*Aim a*
Could you copy the dataset entries word for word, leaving out the pictures?

* begin Passage provided *

In response to racist police practices and ongoing police violence against Black folks in the United States, a group of physicists have come together to petition the American Physical Society (APS) to release a statement in support of Black lives and to acknowledge the impact on Black physicists by these issues. You can read and sign the petition here:

Letter to APS: http://bit.ly/2dgr3WL

As APS members, we recognize that racist police practices ranging from profiling to violence represent psychological and physical harm to physicists from communities of color, and particularly Black physicists. Furthermore, we recognize that such practices could very well impact Black physicists, for example, when traveling to an APS meeting. Given the particular context of numerous recent high-profile police killings of Black people, we consider with fear the possibility that this violence may impact our Black students, colleagues, or supervisors.

With these concerns in mind, we call on all physicists to co-sign our letter to APS requesting immediate engagement with the issues raised by the Black Lives Matter movement. People who are APS members are especially encouraged to sign, though signatures from allies who are not members of APS are also welcome.

* end Passage provided *
* begin Excerpted data *

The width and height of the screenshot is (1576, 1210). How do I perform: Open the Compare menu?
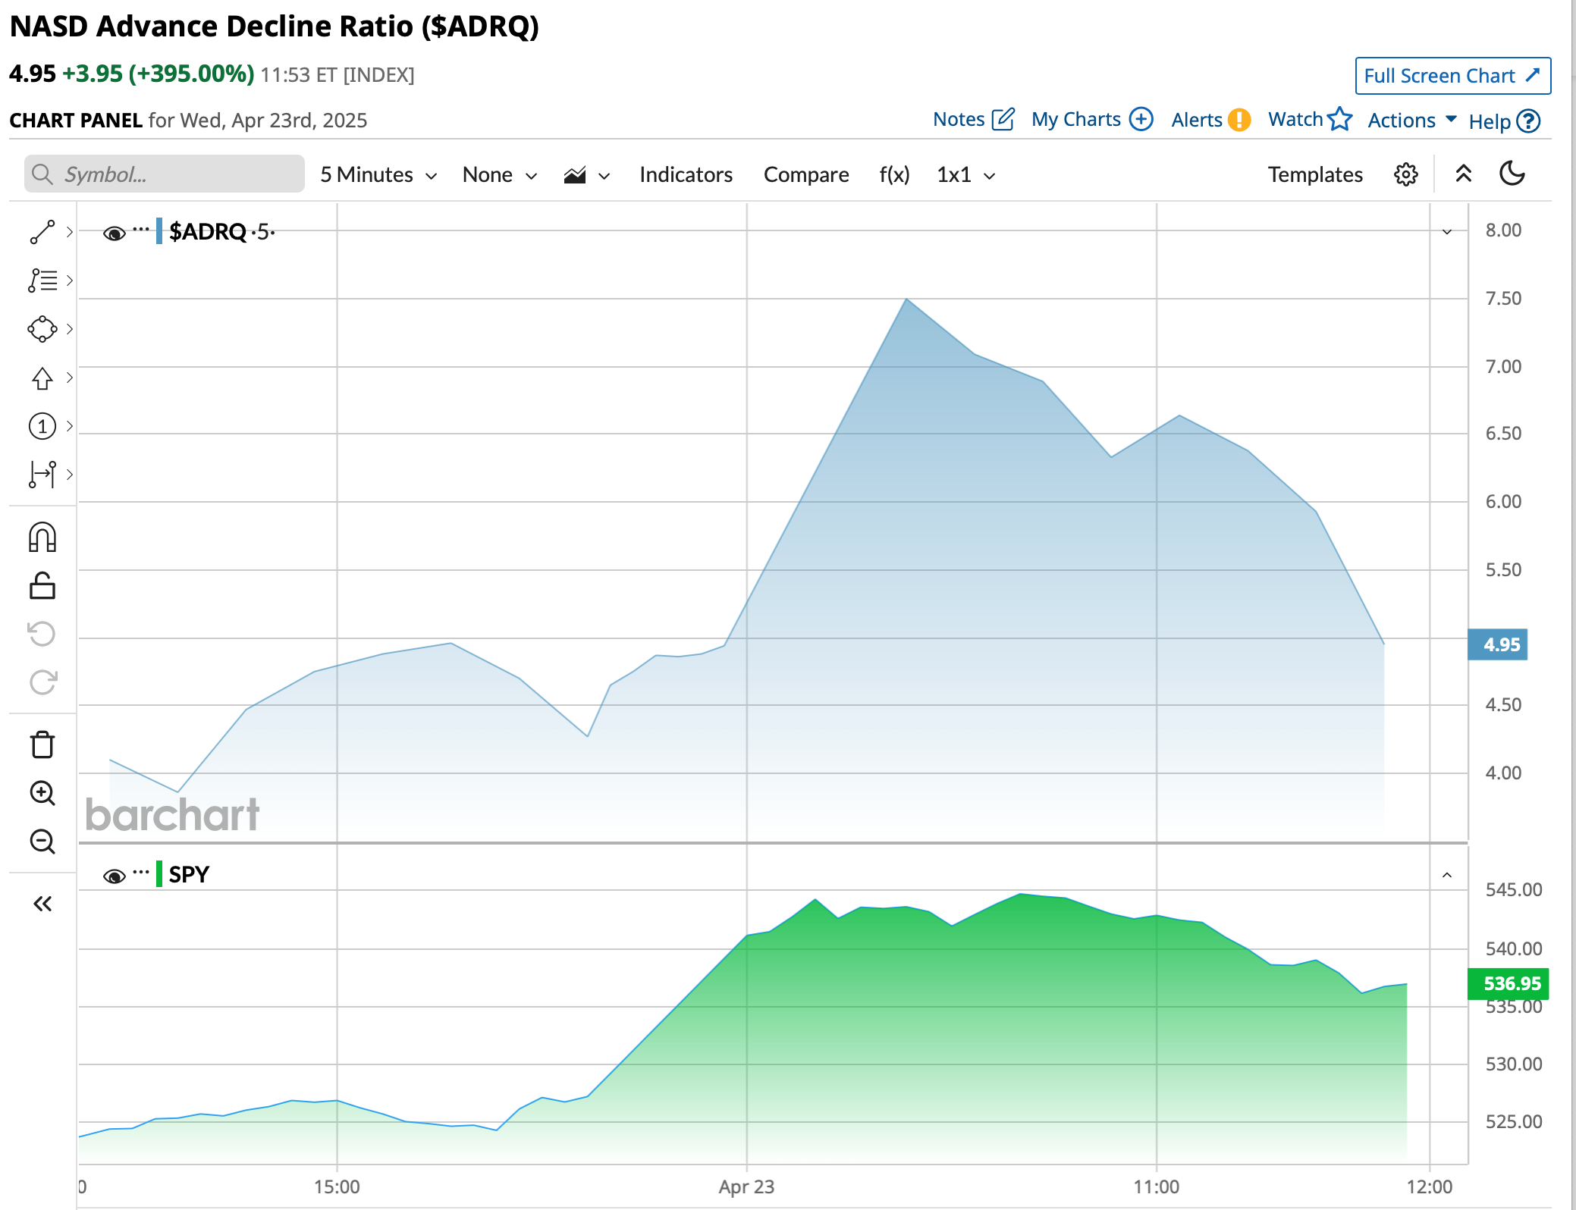805,175
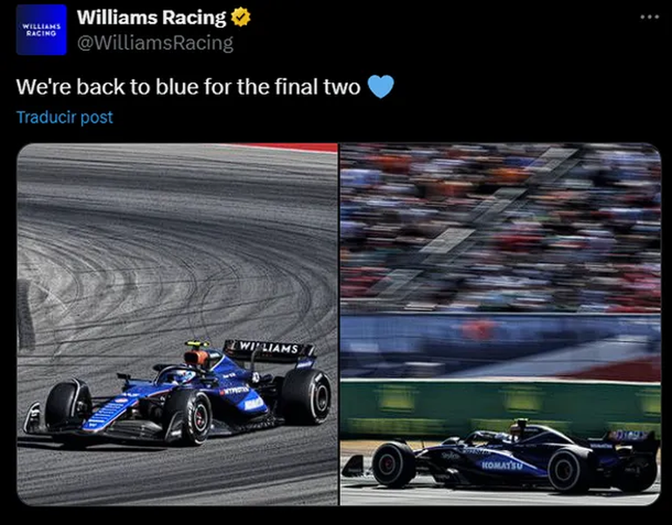Click the WILLIAMS rear wing lettering
Screen dimensions: 672x525
point(269,348)
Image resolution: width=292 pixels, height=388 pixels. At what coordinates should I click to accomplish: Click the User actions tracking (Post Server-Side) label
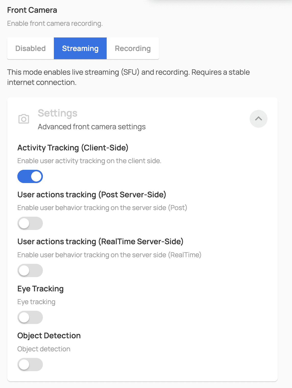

* end Excerpted data *

*Aim b*
How would you extend the passage about the physicists' petition to the American Physical Society, starting after its last sentence?

*Task result a*
The width and height of the screenshot is (1576, 1210). How do I perform: Open the Compare menu?
805,175
Click the WILLIAMS rear wing lettering
Screen dimensions: 672x525
point(269,348)
Image resolution: width=292 pixels, height=388 pixels. At what coordinates should I click to accomplish: Click the User actions tracking (Post Server-Side) label

*Task result b*
We further wish to acknowledge that this letter was written by a group of white queer and/or genderqueer physicists, most of whom are women, in solidarity with Black physicists and others who experience racial oppression in the physics community. We ask that you read and sign the petition today.

Read and sign the letter to APS here

View the letter here

Sincerely,

Nicole Ackerman (Assistant Professor, Agnes Scott College)
Dimitri Dounas-Frazer (Postdoctoral Research Associate, University of Colorado Boulder)
Michael L. Falk (Professor, Johns Hopkins University)
Savannah Garmon (Assistant Professor, Osaka Prefecture University)
Renée Hložek (Assistant Professor, Dunlap Institute and Department of Astronomy and Astrophysics, University of Toronto)
Elena Long (Post Doctoral Research Associate, University of New Hampshire)
MacKenzie Warren (Postdoctoral Research Associate, Michigan State University)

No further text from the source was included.